On May 21, 1998, 15-year-old Kip Kinkel, a freshman at Thurston High School in Springfield shot and killed two student and wounded 25 more.

“I got into my office before eight in the morning, which was my common practice and I got a phone call from the incident commander responding. He called me on the cell phone and told me that they were responding to Thurston High School,” Dennis Murphy, who was the Springfield fire chief at the time, explained.

“And I just dropped my jaw what they said they were responding to…and they said the report was multiple students down, an active shooter,” Murphy said.

Within 24 hours, Murphy launched a non-profit organization named Ribbon of Promise to end school violence. The approach was to challenge students nationwide to report warning signs to avert acts of school violence.

“These students wanted to break it, break that lid of silence,” Murphy said. “We then tracked numerous school attacks that were planned before and after Columbine where they were thwarted by students speaking up.”

Ribbon of Promise officially shut down in 2007 due to a lack of funding, but Murphy is proud of the work they did. He says they tracked over 40 attacks that were prevented.

KOIN 6 News asked Murphy what it will take to take to end school shootings.

“Intel, intel, intel.

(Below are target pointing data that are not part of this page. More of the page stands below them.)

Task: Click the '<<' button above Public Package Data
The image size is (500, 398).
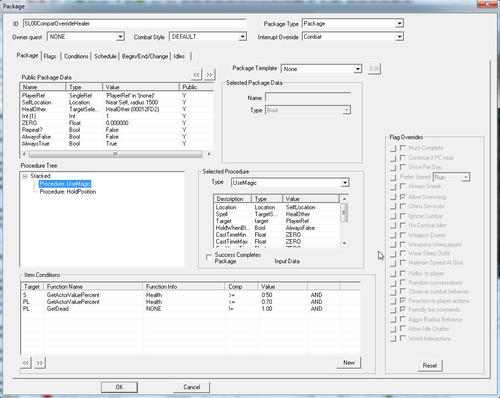Action: 197,75
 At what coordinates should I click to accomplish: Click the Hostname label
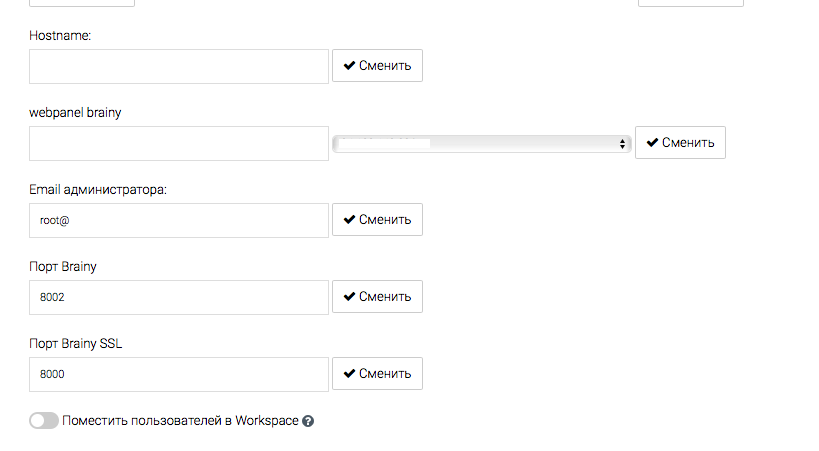[60, 35]
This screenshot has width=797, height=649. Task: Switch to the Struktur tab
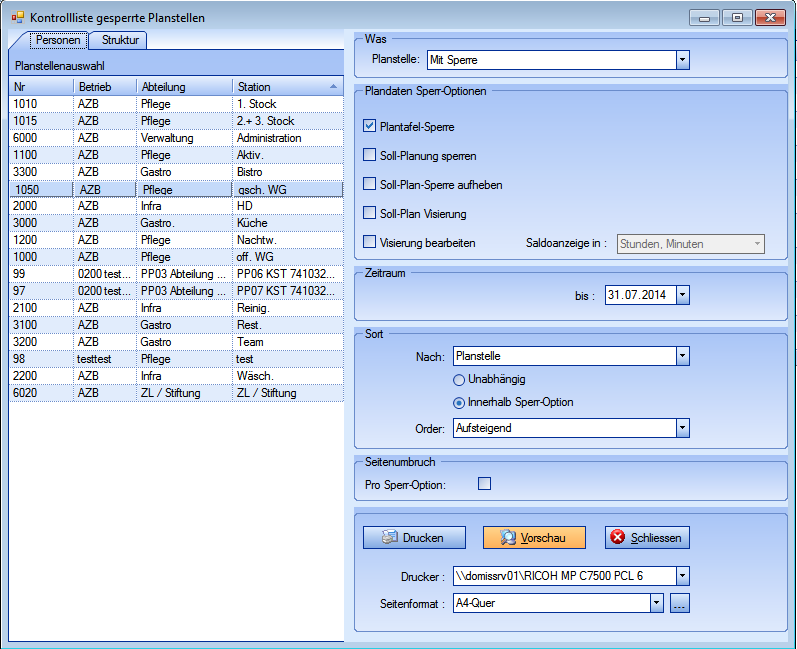point(120,40)
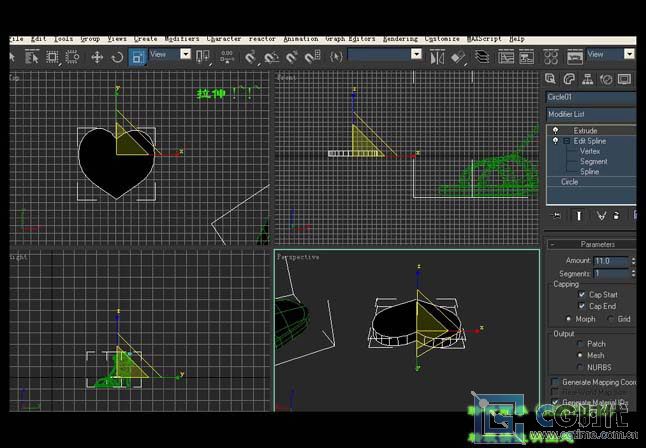Open the Modifiers menu

click(x=182, y=38)
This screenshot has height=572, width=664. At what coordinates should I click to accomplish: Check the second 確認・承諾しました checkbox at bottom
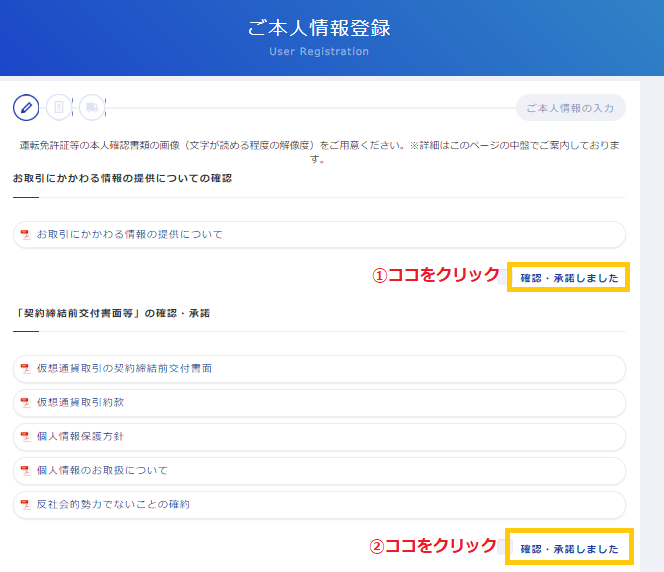[503, 547]
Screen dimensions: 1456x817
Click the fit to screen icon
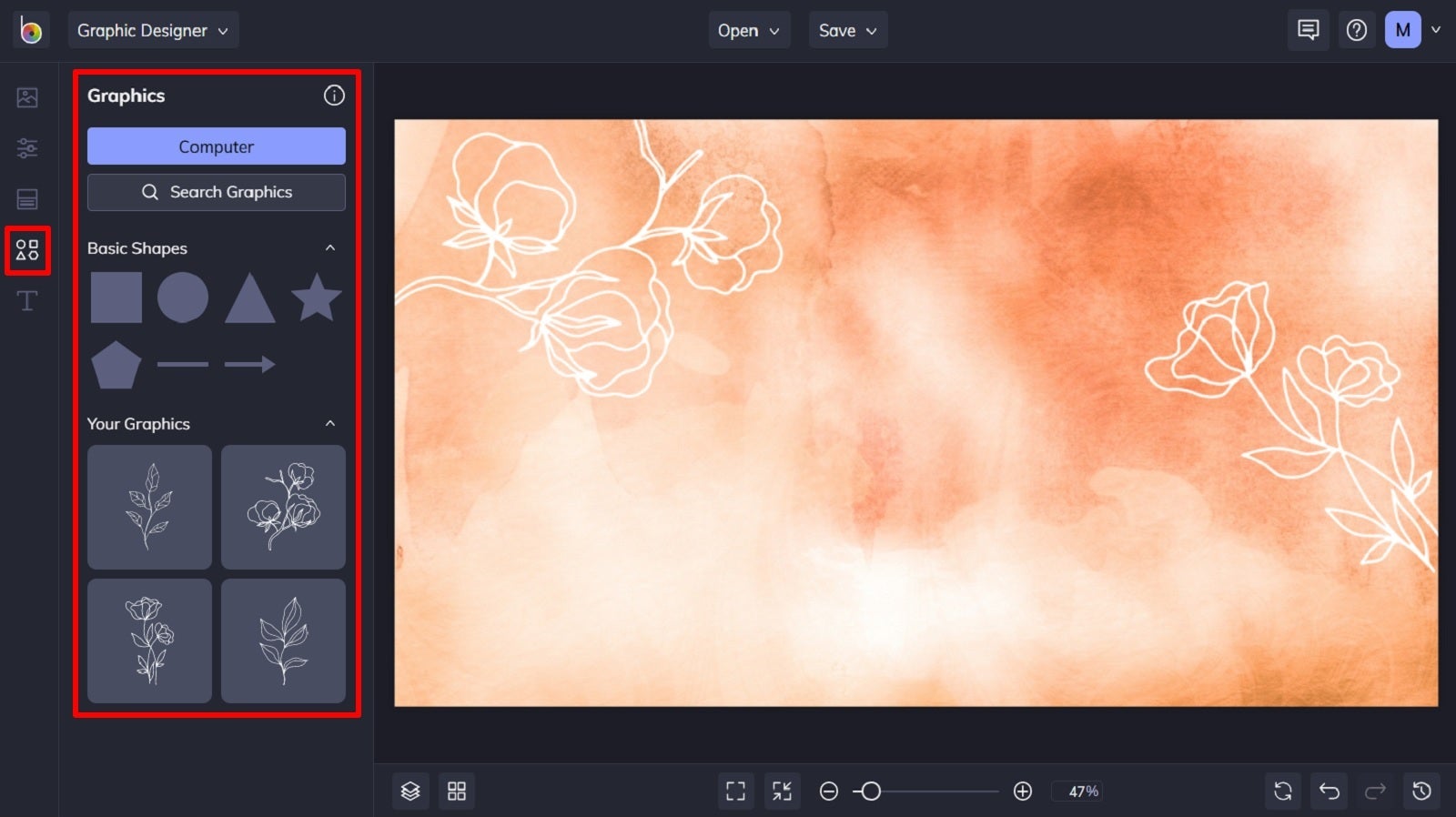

Sorry to be CIA-like there, FBI-like, but it’s Intel…and we’ve got to be willing to speak up when we’re not sure,” Murphy said.

Murphy, a gun owner, says he doesn’t want to get in the middle of the gun debate but does believe it needs to be part of the conversation.

“We can’t avoid it to death, avoid it to the death of more people. We’ve gotta bring it in and say, ‘Okay, what’s the extremes?’ because the extremes are the ones that get used to carry out these heinous acts,” Murphy explained.

Murphey said someone should have raised a red flag when the Uvalde shooter bought AR-style rifles when he turned 18 and he believes anyone who had even a suspicion about the shooter’s plans should have said something.